= Job =
Rename "pixels" to "px" throughout the listing below, keeping everything else the same, and leave the pictures out of your answer.

Word and item position listing
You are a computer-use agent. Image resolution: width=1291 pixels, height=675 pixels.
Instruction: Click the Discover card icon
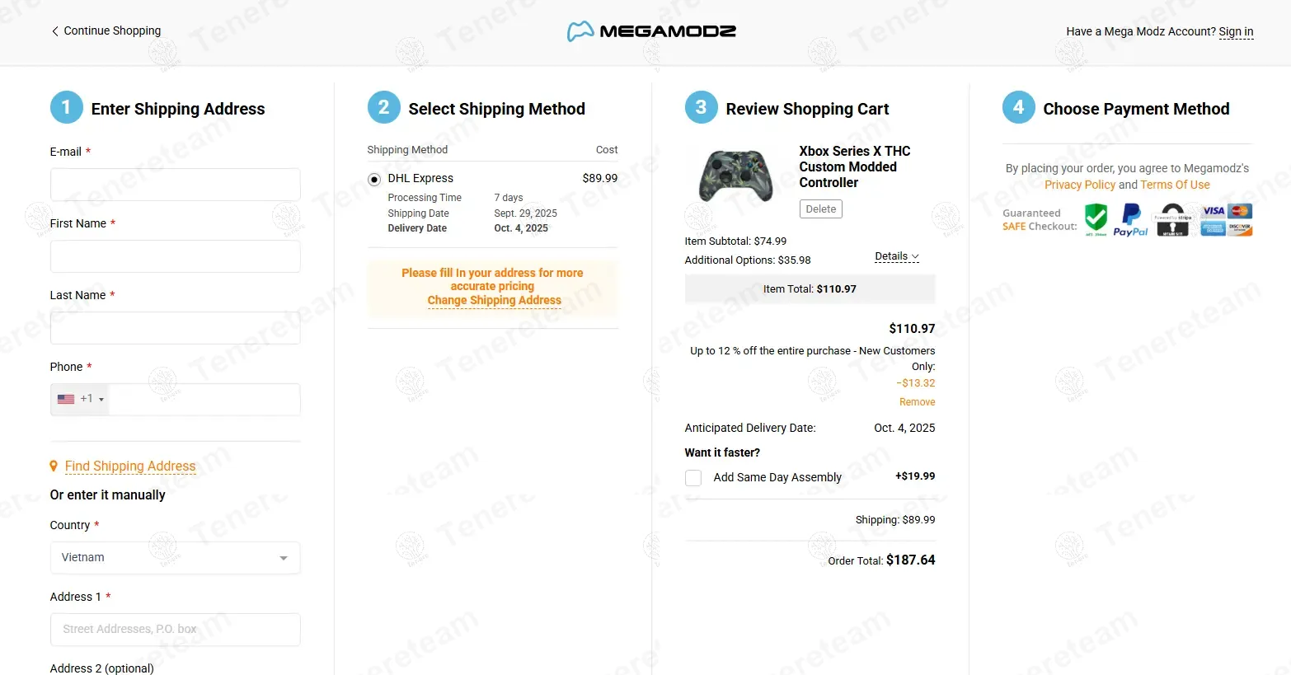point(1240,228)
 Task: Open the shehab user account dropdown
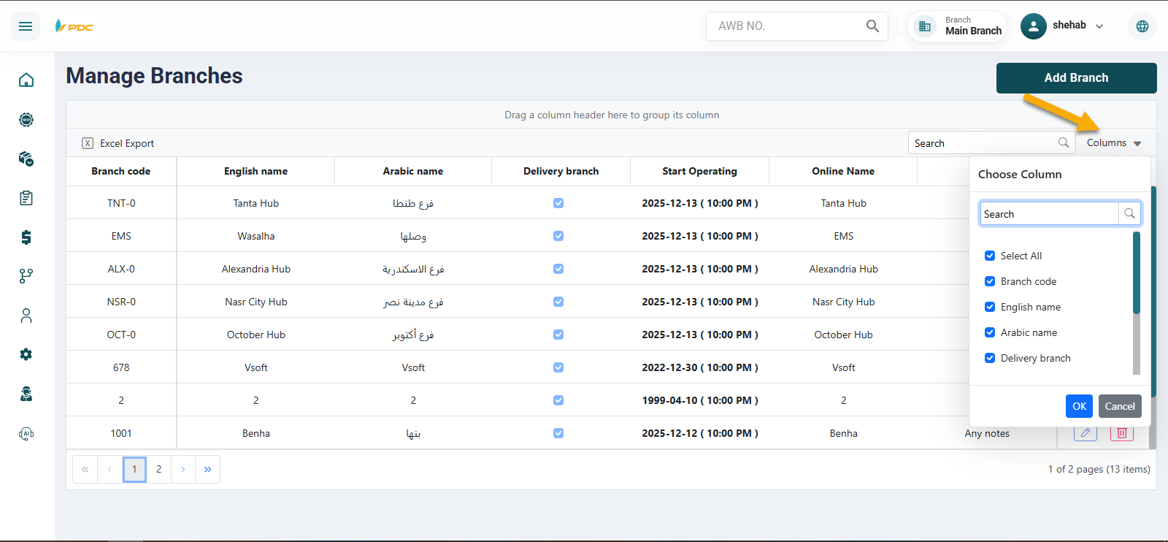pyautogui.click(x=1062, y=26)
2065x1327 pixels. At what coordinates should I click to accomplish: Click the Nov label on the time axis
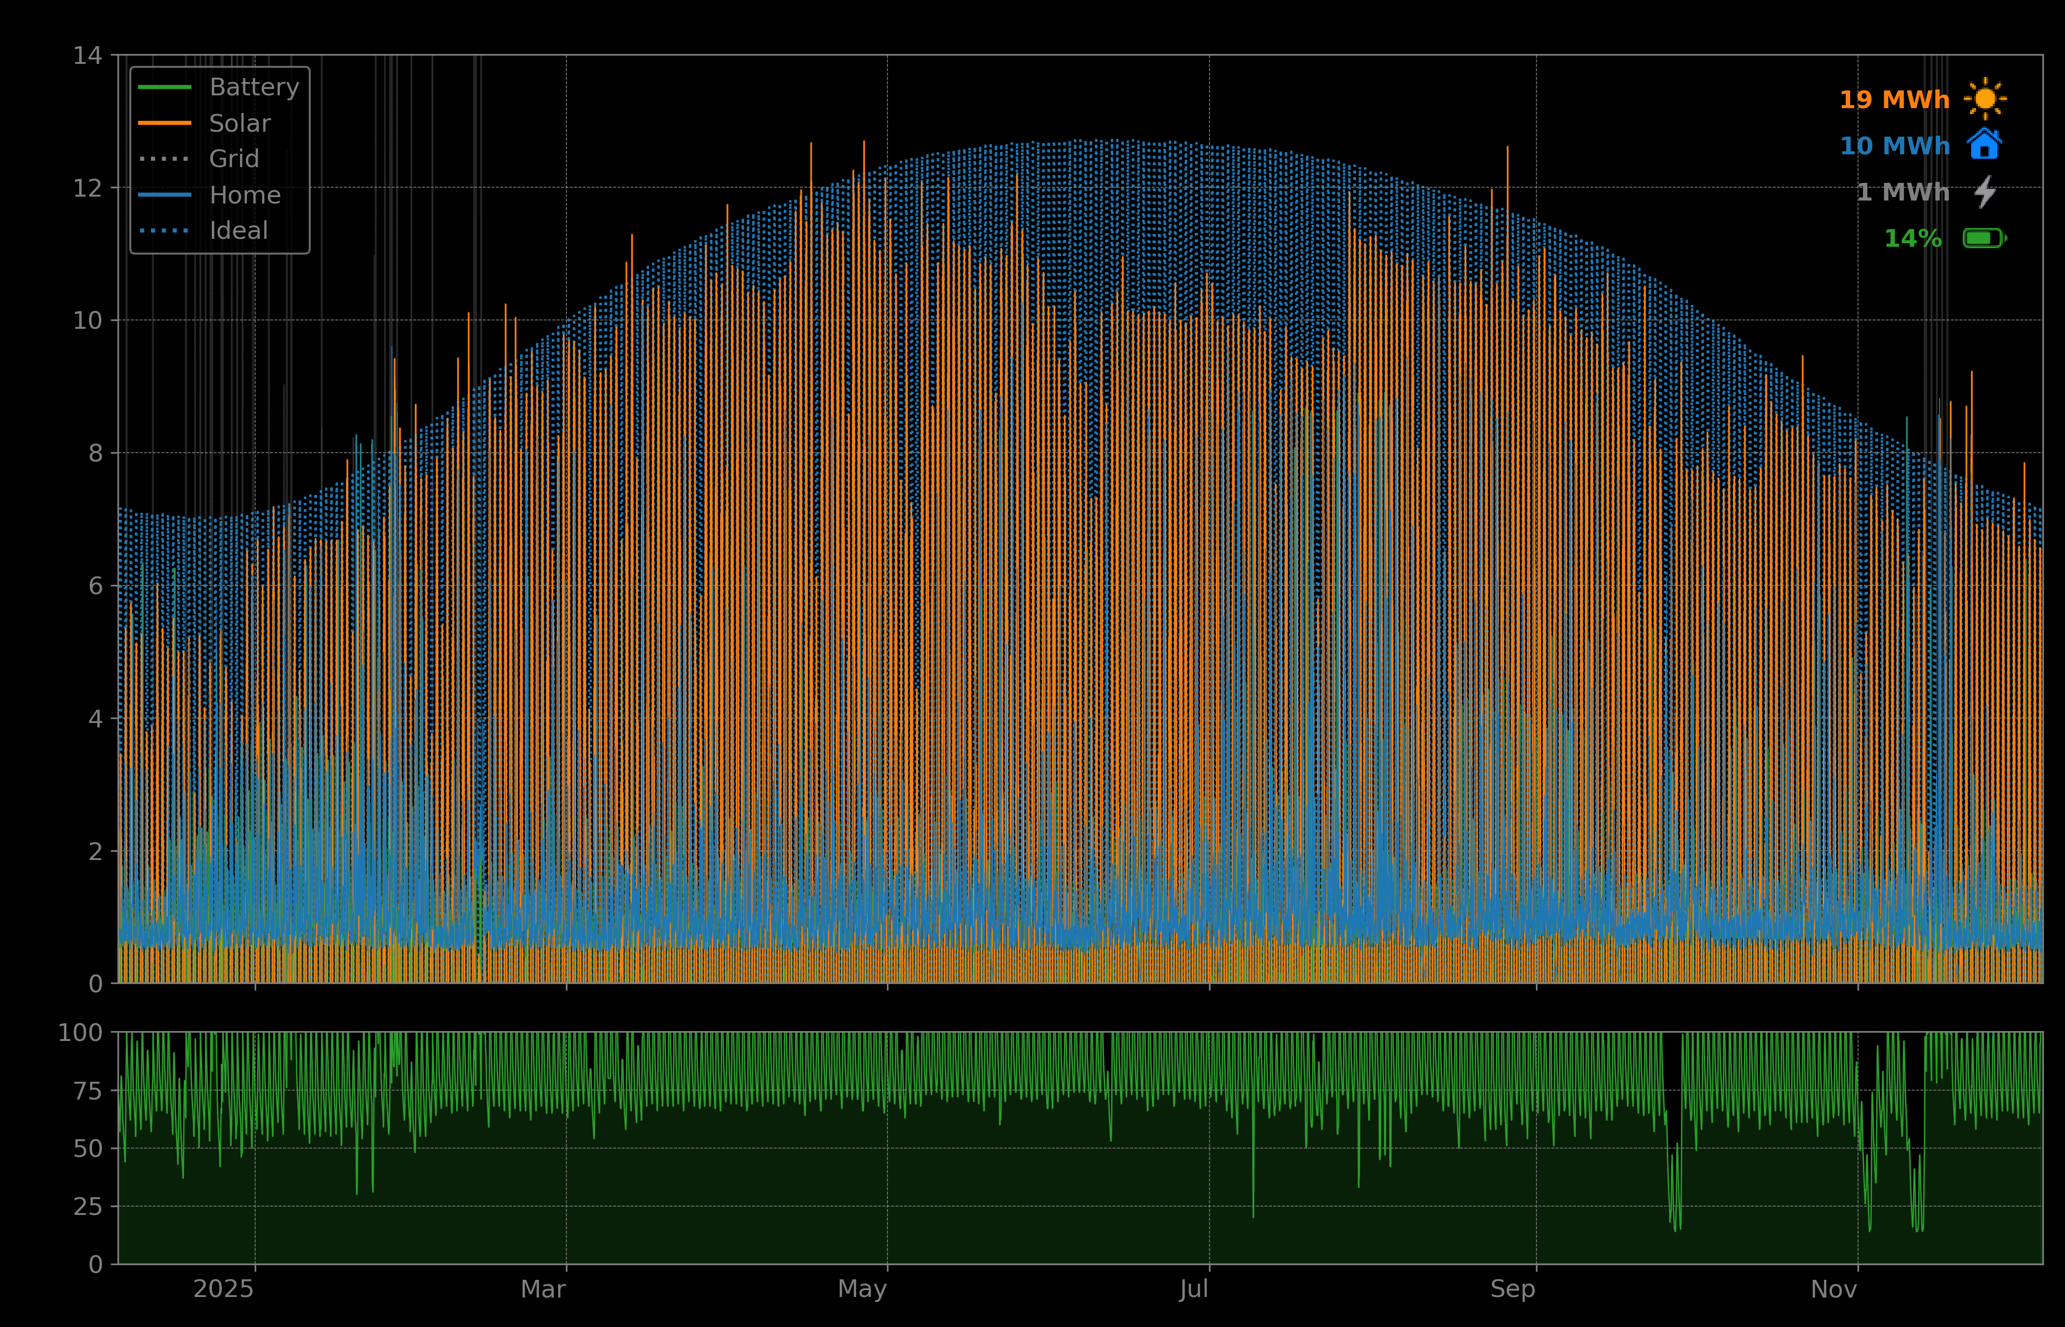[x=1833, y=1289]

= Problem solution =
You are a computer-use agent. Image resolution: width=1291 px, height=675 px.
Instruction: Click the Discover card icon
point(1240,228)
 Task: Open the shehab user account dropdown
pyautogui.click(x=1062, y=26)
2065x1327 px. At what coordinates should I click to accomplish: Click the Nov label on the time axis
[x=1833, y=1289]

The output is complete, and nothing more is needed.